* Texto:
◇ ◇ ◇

Como escrevi no blog, a ação da Gazeta Mercantil era caso para ser investigado pelo Procon, já que houve um flagrante engano ao consumidor. Afinal, quem comprou a GM no dia 30 na banca ou recebeu sua assinatura, tinha adquirido ou contratado um produto com notícias apuradas no dia anterior em todo o jornal, não só na sua primeira página, como ocorreu. Não houve, que eu saiba, ação por parte de algum órgão que deveria defender o consumidor, mas eles não se omitiram sozinhos.



A (in)ação da Associação Nacional dos Jornais foi estarrecedora. Em nenhum momento, a ANJ deu qualquer demonstração de que ligasse a mínima para o fato de um de seus filiados ter atacado a própria base do negócio. Foi como se o fato de a Gazeta Mercantil ter vendido uma mercadoria velha como se fosse nova, iludindo leitores e anunciantes, não fosse da conta da ANJ. Para a entidade, foi como se tivesse sido uma padaria que tivesse vendido pão dormido depois de anunciado pão fresquinho. Nada a ver com jornal.

◇ ◇ ◇

* Material fornecido:
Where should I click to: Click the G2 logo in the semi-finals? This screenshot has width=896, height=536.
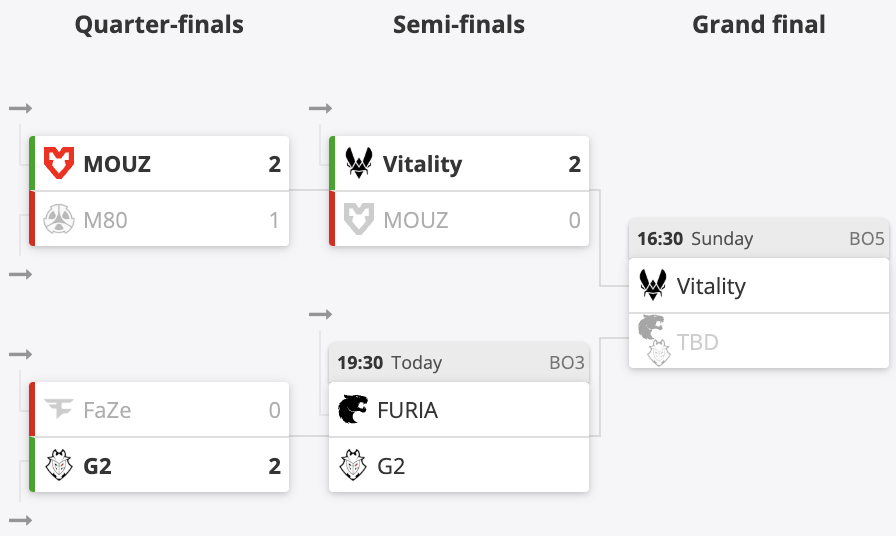[x=353, y=465]
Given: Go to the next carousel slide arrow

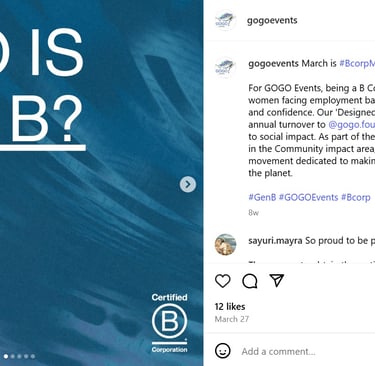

◇ ◇ ◇

* Tarefa curta:
Escreva a continuação do texto sobre a Gazeta Mercantil e a ANJ, começando logo após a última frase apresentada. O material provém de outra fonte.

* Resposta ao exercício:
Agindo assim, sem dar ao respeito nem o próprio negócio, não adianta ir com o pires na mão ao governo chorando por uns anunciozinhos, como aconteceu semana passada. A situação tende é piorar ainda mais. Afinal, desse jeito, até aqueles 30% da população que ainda acredita na imprensa vai desistir de vez.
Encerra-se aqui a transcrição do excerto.